The Evolution of the Connected Enterprise

In the last thirty years, information technology has had a tremendous impact on society; it affected the way people communicate, interact and do business. This transformation has to do with the advent of computers and then of telecommunication networks. In this period, the enterprise evolved, and we can identify three major periods, each one characterized by a different way to do business: the analog enterprise, the digital enterprise, and now, the connected enterprise.

analog The Analog Enterprise
Before mid-1980s, there were three major inventions that revolutionized the way companies did business and ran their operations: the telephone, the typewriter, and the Xerox photocopier. Computers and telecommunication networks had already been invented, but only a few industries, like financial institutions and universities, were using such technologies. Adoption of computing was still very limited and most business users were using older technologies, some of which had been around for over a hundred years. Documents were written on paper and stored in folders and information flowed by way of mail and courier.
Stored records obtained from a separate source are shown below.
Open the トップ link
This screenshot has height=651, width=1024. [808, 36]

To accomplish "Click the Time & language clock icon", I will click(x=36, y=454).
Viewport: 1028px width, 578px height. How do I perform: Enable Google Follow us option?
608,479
digital The Digital Enterprise
Only in the late 1980s and early 1990s did we start seeing computers becoming mainstream and appearing on office workers’ desks. Once a technology limited to executives and scientists, the personal computer is now used by ordinary people and there is no need to be a computer scientist. In these years, we saw the rise of Microsoft that becomes one of the richest and fastest growing companies in the planet. Excel and, in general, the office package became a requirement on everyone’s resume. In the digital enterprise, information was stored on hard disk drives, floppy disks, or compact discs. The processor is the new steam engine, and companies are always looking to acquire computers with the latest processor, because faster speed is a competitive advantage. During this period we also see the wider adoption another important invention, the fax machine, a technology that facilitates the flow of information.
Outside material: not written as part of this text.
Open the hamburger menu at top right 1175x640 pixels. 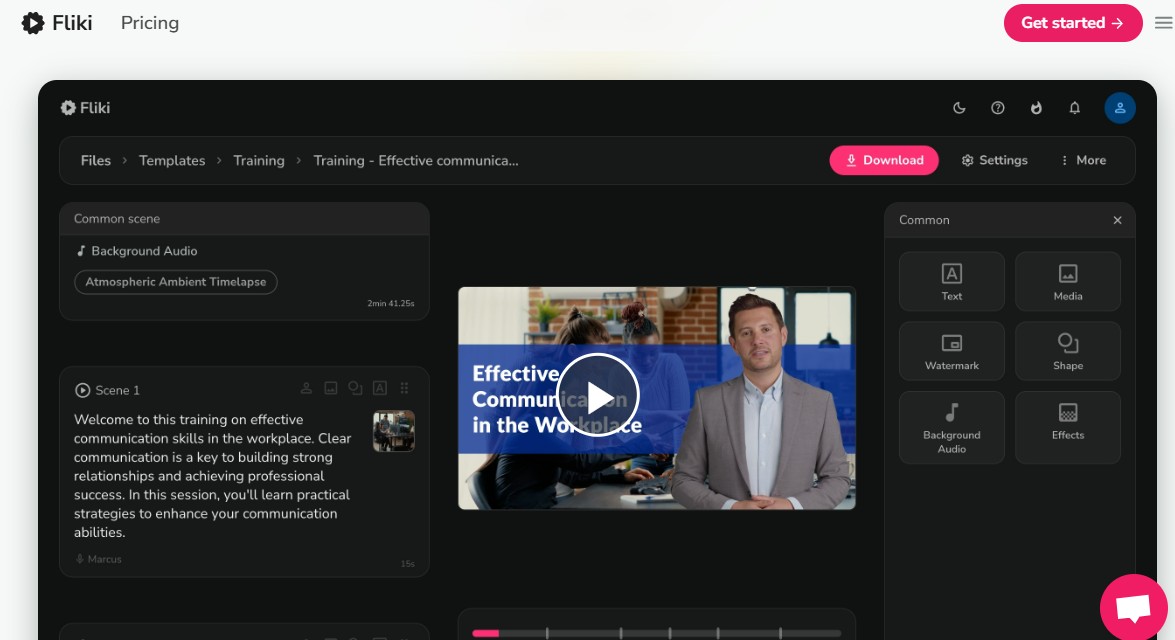click(1163, 23)
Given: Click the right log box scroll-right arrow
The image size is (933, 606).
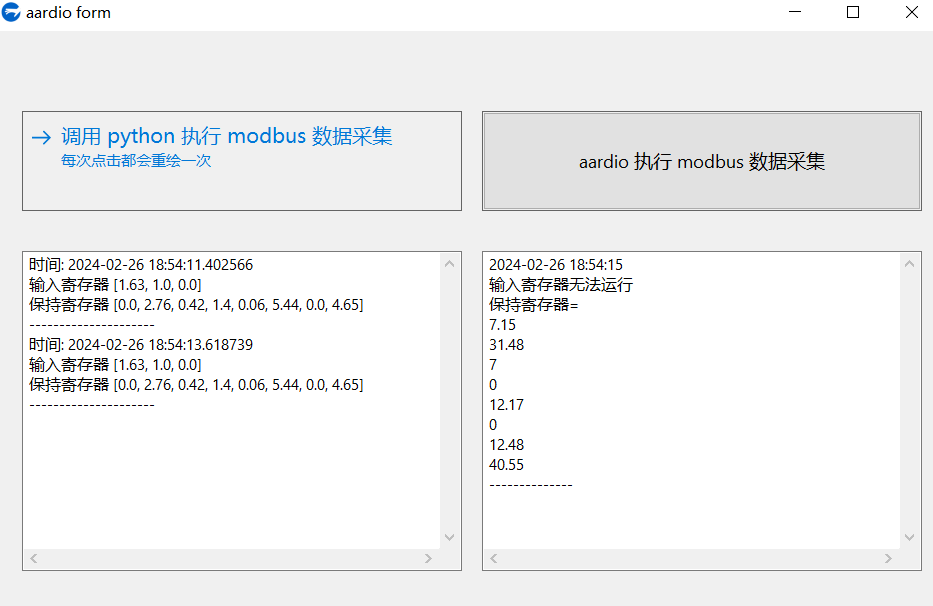Looking at the screenshot, I should (888, 558).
connected The Connected Enterprise
Telecommunication networks were first implemented during the late 1950s. However, their use was limited to the military, airline reservation systems, and research. The commercial Internet only started taking off in the mid-1990s and it wasn’t until early 2000s that we saw it becoming vital to enterprises. Networks soon became the backbone of doing business and without them, enterprises would not be able to sustain their back office operations and customer-facing services. Thanks to the network, applications and documents moved from the local computer to the cloud, making it possible to use smaller devices with limited computational and memory resources, such as tablets and smartphones. Networks’ ubiquiti made it possible for individuals and organizations to use cloud service providers for the management of data and voice applications. The storage of information is no longer on physical media but on remote data centers (also referred to “the cloud”) where, thanks to economies of scale, outsourcing data storage is more cost effective and efficient. In this new period, enterprises rely on telecommunication networks and, as we can see, investment in networking technologies is spiking.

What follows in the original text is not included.